Many conservatives outraged by wall stance,
Tentative plan with Democrats brings betrayal accusations
WASHINGTON — President Donald Trump came under withering attack Thursday from some of his strongest supporters, who were outraged and unforgiving about his decision to set aside, for now, a fight over building the border wall he long promised as part of a deal with Democrats on legislation to protect young, unauthorized immigrants.
The tentative arrangement, which the president hashed out over dinner Wednesday night at the White House with top-ranking congressional Democrats, Sen. Chuck Schumer of New York and Rep. Nancy Pelosi of California, set off accusations of betrayal and renewed nagging doubts about whether Trump was in jeopardy of alienating some of his most ardent backers on the right.
No promise was more central to his campaign than building the border wall. And no constituency was more passionate in defending Trump’s pledge than the conservatives who believed he would be uncompromising in his approach toward illegal immigration.
The condemnation was swift and came from many different conservative corners: members of his own party in Congress, his most steadfast boosters on talk radio and the grass roots.
“At this point, who doesn’t want Trump impeached?” said conservative writer Ann Coulter as she took to Twitter to excoriate the president. “If we’re not getting a wall, I’d prefer President Pence,” added Coulter, who met recently with the president in the Oval Office and warned him of the perils of not keeping his word on immigration and most notably the wall.
Laura Ingraham, the conservative radio host who has until now been sparing in her criticism of the president, told her listeners Thursday the political cost Trump and the Republican Party would pay would be steep. “He’s going to get creamed for this,” she said, reminding her audience of all the times during the campaign that Trump chanted — and his crowds repeated — “Build the Wall!”
Ingraham mocked Trump’s statement Thursday that parts of the border fence were being reinforced under his direction. “We’re doing a lot of renovation,” he said before leaving Washington to tour hurricane damage in Florida. “I don’t remember,” Ingraham said, “hearing ‘Repair the fence! Repair the fence! Repair the fence!’”
Amid the political controversy, legal peril and everyday disarray inside the Trump White House, one question has been at the front of the minds of many Republicans across the country whose fates are linked to the president’s: How much more would his base tolerate? If Trump’s deal with the Democrats did not immediately provide a clear answer, it did seem to reinforce how the long leash his supporters have granted him is being reined in.

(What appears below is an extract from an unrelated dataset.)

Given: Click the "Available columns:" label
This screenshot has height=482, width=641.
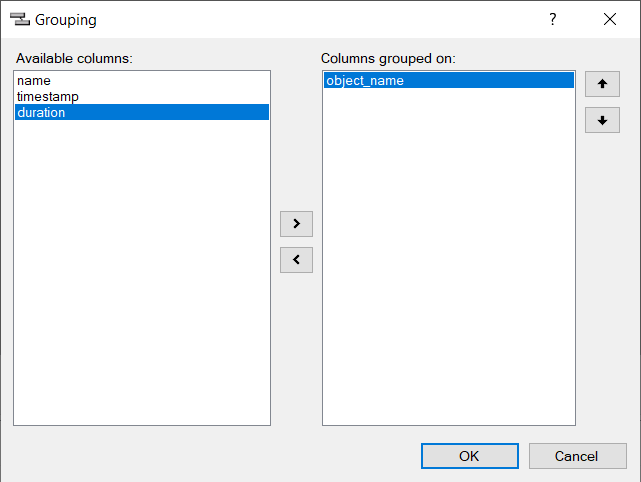Looking at the screenshot, I should 74,58.
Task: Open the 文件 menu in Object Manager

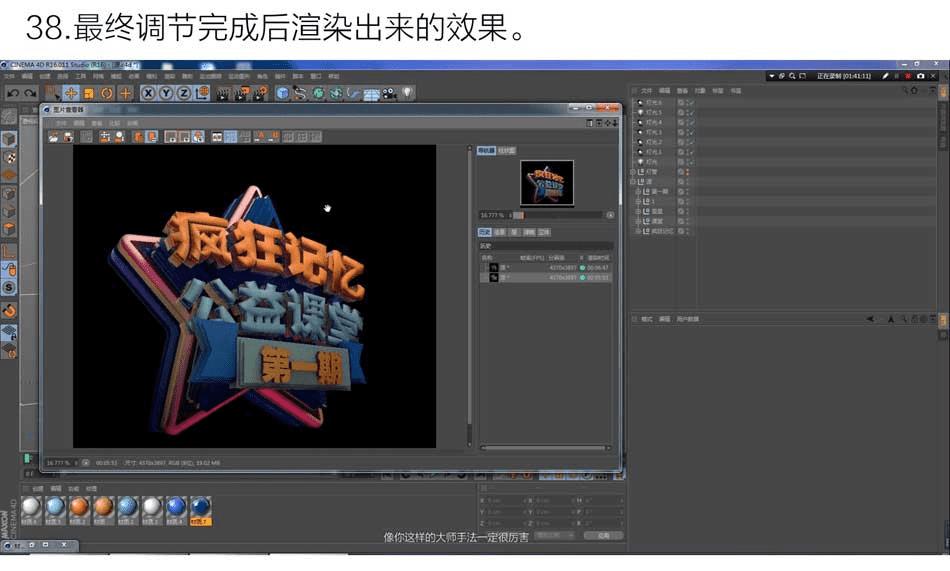Action: pos(646,91)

Now, twice in one week, Trump has gone around Republicans to reach a compromise with Schumer and Pelosi. This week, it was to agree in principle to move forward with legislation that resolves the legal status of the 800,000 immigrants who came here illegally as children. Last week, it was an agreement to forego a fight over raising the debt ceiling to ensure quick passage of hurricane relief funding.
On conservative talk radio programs Thursday morning, listeners called in to voice their disapproval. Some said Trump had confirmed what they suspected all along about the insincerity of his conservative convictions. Others said the president, a self-proclaimed master negotiator, had been rolled by the Democrats. The comments mostly added up to a damning conclusion: Trump had tricked his voters.

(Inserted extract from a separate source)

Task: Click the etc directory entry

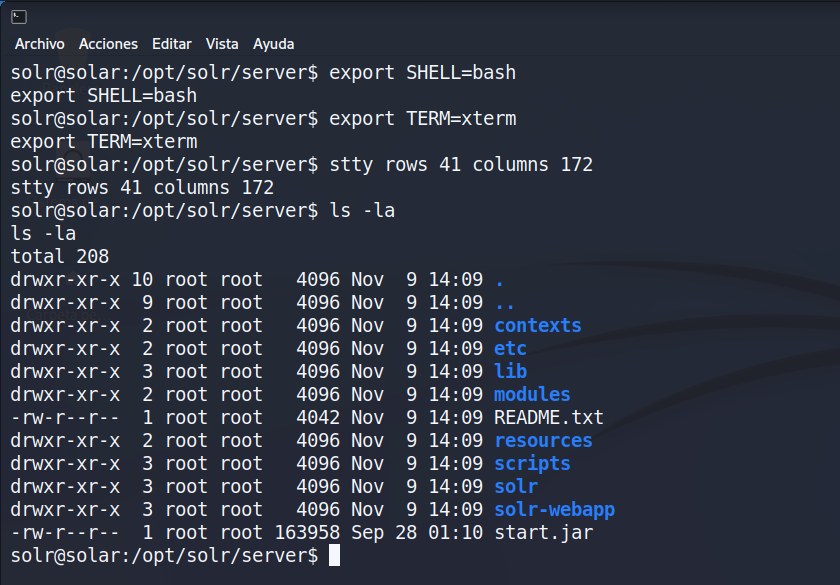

“I always figured Trump would go Schwarzenegger on us,” said one caller into the Hugh Hewitt program, invoking the former California governor whom many conservatives believed sold them out.
“The No. 1 reason I voted for him was for the immigration,” said a caller into Ingraham’s show. “I want the wall. I want it to be seen in space, like the Chinese wall.”

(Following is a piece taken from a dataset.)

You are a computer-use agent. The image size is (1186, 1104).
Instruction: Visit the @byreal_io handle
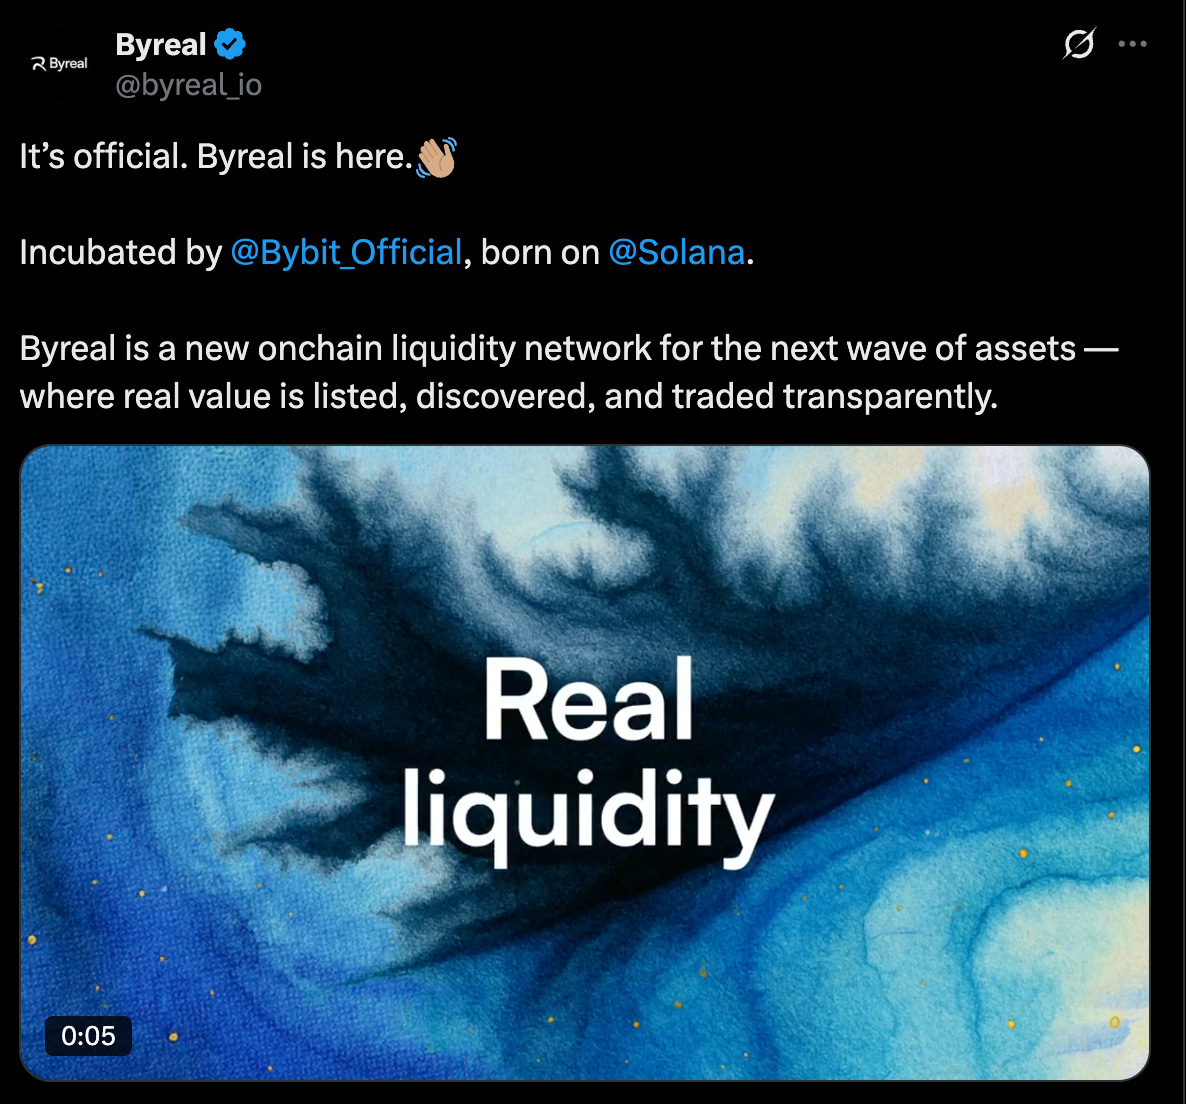click(x=188, y=85)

Rep. Steve King, R-Iowa, who is perhaps the leading voice in Congress advocating the hard line on immigration Trump has voiced, predicted that the president’s base is “blown up, destroyed, irreparable.”
“No promise is credible,” King wrote on Twitter.
Immigration reform has never been an easy issue for Republicans — even when it is something as seemingly straightforward and popular as giving young immigrants who came here by no fault of their own a form of legal legitimacy. The fact remains that many conservatives will still call that amnesty.
“No one knows what the deal is,” said Rep. Mo Brooks, R-Ala., who expressed wariness about the deal. “Anything that smacks of amnesty in Alabama, that gives American jobs to illegal aliens rather than American citizens, is not going to be well received.”